### What you will do:
Skip all lines in the entries below that come before the one containing "Task: Switch orthographic". Repeat that line and the rest exactly.

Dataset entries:
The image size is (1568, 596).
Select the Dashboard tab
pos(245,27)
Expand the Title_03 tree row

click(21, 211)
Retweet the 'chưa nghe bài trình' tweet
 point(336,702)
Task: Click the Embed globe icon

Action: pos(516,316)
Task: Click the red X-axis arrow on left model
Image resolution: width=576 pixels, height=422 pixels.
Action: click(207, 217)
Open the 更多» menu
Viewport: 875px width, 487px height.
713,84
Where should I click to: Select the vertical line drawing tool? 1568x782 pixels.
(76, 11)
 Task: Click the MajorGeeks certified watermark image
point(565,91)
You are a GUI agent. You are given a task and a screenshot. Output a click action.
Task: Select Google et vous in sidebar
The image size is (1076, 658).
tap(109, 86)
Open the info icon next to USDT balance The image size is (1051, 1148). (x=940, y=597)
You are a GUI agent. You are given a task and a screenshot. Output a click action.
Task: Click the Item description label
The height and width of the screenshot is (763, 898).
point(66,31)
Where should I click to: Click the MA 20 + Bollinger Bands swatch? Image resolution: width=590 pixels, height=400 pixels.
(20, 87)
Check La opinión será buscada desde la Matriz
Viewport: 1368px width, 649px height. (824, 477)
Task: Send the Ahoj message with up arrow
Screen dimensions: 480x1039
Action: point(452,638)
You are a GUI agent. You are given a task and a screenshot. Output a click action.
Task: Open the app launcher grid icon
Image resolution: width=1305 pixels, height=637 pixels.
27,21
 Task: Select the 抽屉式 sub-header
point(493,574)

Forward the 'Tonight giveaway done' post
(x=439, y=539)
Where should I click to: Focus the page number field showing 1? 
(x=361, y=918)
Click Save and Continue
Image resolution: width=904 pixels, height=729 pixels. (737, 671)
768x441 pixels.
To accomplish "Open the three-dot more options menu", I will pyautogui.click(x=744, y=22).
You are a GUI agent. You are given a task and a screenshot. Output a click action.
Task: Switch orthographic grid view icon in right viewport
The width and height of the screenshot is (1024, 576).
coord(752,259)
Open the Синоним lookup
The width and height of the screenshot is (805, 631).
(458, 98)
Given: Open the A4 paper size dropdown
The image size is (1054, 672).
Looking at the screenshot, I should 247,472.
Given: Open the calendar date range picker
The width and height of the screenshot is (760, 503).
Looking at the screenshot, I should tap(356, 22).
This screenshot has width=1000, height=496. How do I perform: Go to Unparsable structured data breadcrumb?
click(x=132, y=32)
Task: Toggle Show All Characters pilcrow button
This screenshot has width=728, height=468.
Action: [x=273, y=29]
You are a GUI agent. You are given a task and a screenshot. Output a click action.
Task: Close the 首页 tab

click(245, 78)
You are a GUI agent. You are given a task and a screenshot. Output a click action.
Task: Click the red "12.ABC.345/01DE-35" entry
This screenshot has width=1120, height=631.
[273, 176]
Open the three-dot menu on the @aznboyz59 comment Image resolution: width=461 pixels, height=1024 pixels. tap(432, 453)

### Solved problem:
Task: Switch orthographic grid view icon in right viewport
The width and height of the screenshot is (1024, 576).
coord(752,259)
Open the Синоним lookup
The width and height of the screenshot is (805, 631).
(458, 98)
Given: Open the A4 paper size dropdown
The image size is (1054, 672).
Looking at the screenshot, I should 247,472.
Given: Open the calendar date range picker
The width and height of the screenshot is (760, 503).
Looking at the screenshot, I should tap(356, 22).
This screenshot has width=1000, height=496. How do I perform: Go to Unparsable structured data breadcrumb?
click(x=132, y=32)
Task: Toggle Show All Characters pilcrow button
This screenshot has width=728, height=468.
Action: [x=273, y=29]
You are a GUI agent. You are given a task and a screenshot. Output a click action.
Task: Close the 首页 tab

click(245, 78)
You are a GUI agent. You are given a task and a screenshot. Output a click action.
Task: Click the red "12.ABC.345/01DE-35" entry
This screenshot has width=1120, height=631.
[273, 176]
Open the three-dot menu on the @aznboyz59 comment Image resolution: width=461 pixels, height=1024 pixels. tap(432, 453)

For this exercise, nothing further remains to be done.